= PAGE EXCERPT =
+ + + +
Assignment 6

Unless otherwise stated, assignments are to be done individually. You are welcome to work with others to master the principles and approaches used to solve the homework problems, but the work you turn in should be your own. Under no circumstance should you seek out or look at solutions to assignments given in previous years.

If you need help with any problem, be sure to follow the Ed posting norms.

Overview

Continuing our example from Assignment 5, we will use survey data to investigate bias-variance trade-offs, over-fitting, under-fitting, cross-validation, and regularization.

Problem 1

Download and explore a small dataset that includes a subset of 400 responses, similar to the survey data introduced in Assignment 5, but now with a few more features.

Throughout this problem set we will be predicting the likelihood that an individual will vote for candidate A, so for convenience you may wish to create a binary (TRUE / FALSE) variable, candidate_A that records whether or not each individual indicated support for candidate A.
Also, you may find it useful to compute AUC via the ROCR package, where necessary. Be sure to reference discussion notes for how to define your own compute_auc() function.

Problem 1, Part A

Using all the available features, fit a logistic regression model on the small dataset of 400 rows to predict the probability that an individual will vote for candidate A. Evaluate the performance of the model by computing AUC on the same data that you fit the model on.

Problem 1, Part B

Download a test set of 400 new responses. Using the model you fit in 1a, predict votes for these new individuals.

Note that you should not re-train your model on this test set; rather, use the model you fit on the initial set of data in 1a to simply generate predictions on this new test set.

Evaluate the performance of the model on the test set by computing the AUC. Compare the performance of the model on the two datasets, and briefly comment on any differences you observe.

Problem 1, Part C

Re-train the model using a larger dataset with 9,500 observations (which includes the 400 responses from 1a, but not the 400 observations from the test set in 1b).

For the newly fitted model, evaluate its performance on both this larger dataset and the test set from 1b. Briefly comment on what you find.
+ + + +
= PROVIDED MATERIAL =
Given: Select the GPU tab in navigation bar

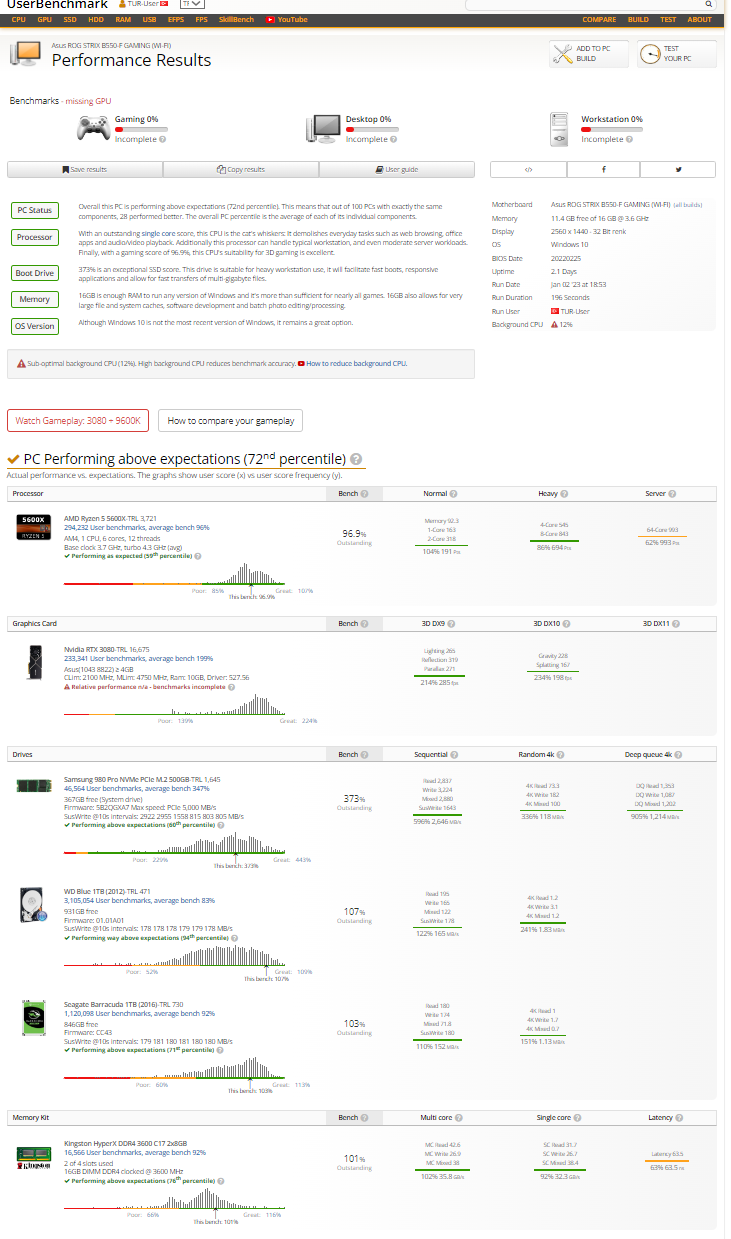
+ + + +
= YOUR TASKS =
**a)** From the Assignment 6 text, list every topic that the Overview says the survey data will be used to investigate.
**b)** Answer these questions using the Assignment 6 text:
(i) How many observations does the larger dataset in Problem 1, Part C contain?
(ii) Which package does the text suggest for computing AUC?
(iii) What name does the text give to the binary variable recording support for candidate A?
**c)** Reproduce the passage of the Assignment 6 text starting with "Evaluate the performance of the model on" and going on through "what you find.".

= OUTPUTS FOR THE TASKS =
**a)**
- bias-variance trade-offs
- over-fitting
- under-fitting
- cross-validation
- regularization

**b)**
(i) 9,500
(ii) ROCR
(iii) candidate_A

**c)**
Evaluate the performance of the model on the test set by computing the AUC. Compare the performance of the model on the two datasets, and briefly comment on any differences you observe.

Problem 1, Part C

Re-train the model using a larger dataset with 9,500 observations (which includes the 400 responses from 1a, but not the 400 observations from the test set in 1b).

For the newly fitted model, evaluate its performance on both this larger dataset and the test set from 1b. Briefly comment on what you find.